» **Task description**
Return the lines of the listing below exactly as they appear, starting with the line that contains "Task: Focus the Product ID number field" and going on through the line that contains "Screen dimensions: 2210x1432 (x=2023, y=637)", and nothing else.

══════

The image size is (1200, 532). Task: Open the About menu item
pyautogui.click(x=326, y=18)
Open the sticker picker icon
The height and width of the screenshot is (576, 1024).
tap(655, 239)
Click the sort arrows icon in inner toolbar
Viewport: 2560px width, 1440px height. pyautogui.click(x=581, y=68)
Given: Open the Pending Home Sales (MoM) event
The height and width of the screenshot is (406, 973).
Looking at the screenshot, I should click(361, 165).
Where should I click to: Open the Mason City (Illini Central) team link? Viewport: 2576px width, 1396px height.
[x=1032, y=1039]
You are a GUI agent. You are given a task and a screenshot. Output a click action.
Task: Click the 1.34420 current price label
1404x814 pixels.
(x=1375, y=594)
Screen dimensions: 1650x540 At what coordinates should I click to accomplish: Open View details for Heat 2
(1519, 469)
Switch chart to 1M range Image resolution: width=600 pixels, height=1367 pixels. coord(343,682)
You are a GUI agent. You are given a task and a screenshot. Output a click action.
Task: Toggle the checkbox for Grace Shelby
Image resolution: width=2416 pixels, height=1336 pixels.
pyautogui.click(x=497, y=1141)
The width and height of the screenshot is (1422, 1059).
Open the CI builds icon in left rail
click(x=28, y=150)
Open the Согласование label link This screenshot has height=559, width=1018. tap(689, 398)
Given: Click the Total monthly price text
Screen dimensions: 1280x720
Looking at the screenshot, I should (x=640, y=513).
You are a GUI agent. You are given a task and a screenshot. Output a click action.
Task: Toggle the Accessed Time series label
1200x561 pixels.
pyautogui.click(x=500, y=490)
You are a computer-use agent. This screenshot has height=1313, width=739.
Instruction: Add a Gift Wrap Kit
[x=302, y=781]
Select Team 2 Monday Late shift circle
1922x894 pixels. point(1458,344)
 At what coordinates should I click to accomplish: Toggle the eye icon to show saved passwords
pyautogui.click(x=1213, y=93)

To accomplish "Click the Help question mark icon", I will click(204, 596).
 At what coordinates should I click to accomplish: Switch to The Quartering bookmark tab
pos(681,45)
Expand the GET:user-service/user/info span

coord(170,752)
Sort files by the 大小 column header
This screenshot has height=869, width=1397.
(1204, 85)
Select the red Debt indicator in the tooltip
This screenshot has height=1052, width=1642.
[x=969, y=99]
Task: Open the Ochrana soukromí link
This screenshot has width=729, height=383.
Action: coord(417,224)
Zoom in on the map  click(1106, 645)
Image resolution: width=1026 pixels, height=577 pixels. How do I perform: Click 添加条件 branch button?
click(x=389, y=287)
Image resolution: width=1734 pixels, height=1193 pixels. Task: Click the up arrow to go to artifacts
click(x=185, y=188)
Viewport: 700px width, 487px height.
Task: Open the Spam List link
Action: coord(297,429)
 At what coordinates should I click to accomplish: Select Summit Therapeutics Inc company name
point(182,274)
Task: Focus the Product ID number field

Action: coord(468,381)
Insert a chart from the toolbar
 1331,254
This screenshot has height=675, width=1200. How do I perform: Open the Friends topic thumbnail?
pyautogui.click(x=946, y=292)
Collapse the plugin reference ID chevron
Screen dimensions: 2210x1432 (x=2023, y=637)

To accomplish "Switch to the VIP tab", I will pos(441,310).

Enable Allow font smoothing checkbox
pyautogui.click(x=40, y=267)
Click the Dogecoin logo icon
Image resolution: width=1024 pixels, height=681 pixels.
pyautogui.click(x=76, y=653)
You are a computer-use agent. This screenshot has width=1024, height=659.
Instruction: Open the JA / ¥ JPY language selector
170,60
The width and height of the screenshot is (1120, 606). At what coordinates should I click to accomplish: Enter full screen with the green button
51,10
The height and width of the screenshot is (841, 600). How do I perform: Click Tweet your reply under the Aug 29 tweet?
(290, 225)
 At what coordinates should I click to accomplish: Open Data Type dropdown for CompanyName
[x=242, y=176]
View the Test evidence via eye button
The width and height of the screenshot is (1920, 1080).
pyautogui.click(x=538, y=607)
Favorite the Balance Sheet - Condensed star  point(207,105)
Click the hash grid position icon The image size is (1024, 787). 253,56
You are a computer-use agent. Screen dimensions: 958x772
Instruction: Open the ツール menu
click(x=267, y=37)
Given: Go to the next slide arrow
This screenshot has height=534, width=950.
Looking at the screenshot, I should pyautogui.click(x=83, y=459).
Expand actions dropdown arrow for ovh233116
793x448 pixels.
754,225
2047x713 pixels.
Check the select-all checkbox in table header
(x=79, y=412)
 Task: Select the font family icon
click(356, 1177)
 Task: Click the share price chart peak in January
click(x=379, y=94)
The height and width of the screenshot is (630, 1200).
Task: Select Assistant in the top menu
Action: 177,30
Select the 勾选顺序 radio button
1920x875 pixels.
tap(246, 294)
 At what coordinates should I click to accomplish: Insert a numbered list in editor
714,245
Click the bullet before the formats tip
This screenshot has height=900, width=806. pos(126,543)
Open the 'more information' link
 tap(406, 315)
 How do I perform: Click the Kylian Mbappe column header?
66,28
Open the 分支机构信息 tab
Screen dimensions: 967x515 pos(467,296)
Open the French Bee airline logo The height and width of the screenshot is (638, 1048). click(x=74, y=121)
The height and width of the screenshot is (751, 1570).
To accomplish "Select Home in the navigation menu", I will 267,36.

══════

» **Reply to the exercise**
Task: Focus the Product ID number field

Action: coord(468,381)
Insert a chart from the toolbar
 1331,254
This screenshot has height=675, width=1200. How do I perform: Open the Friends topic thumbnail?
pyautogui.click(x=946, y=292)
Collapse the plugin reference ID chevron
Screen dimensions: 2210x1432 (x=2023, y=637)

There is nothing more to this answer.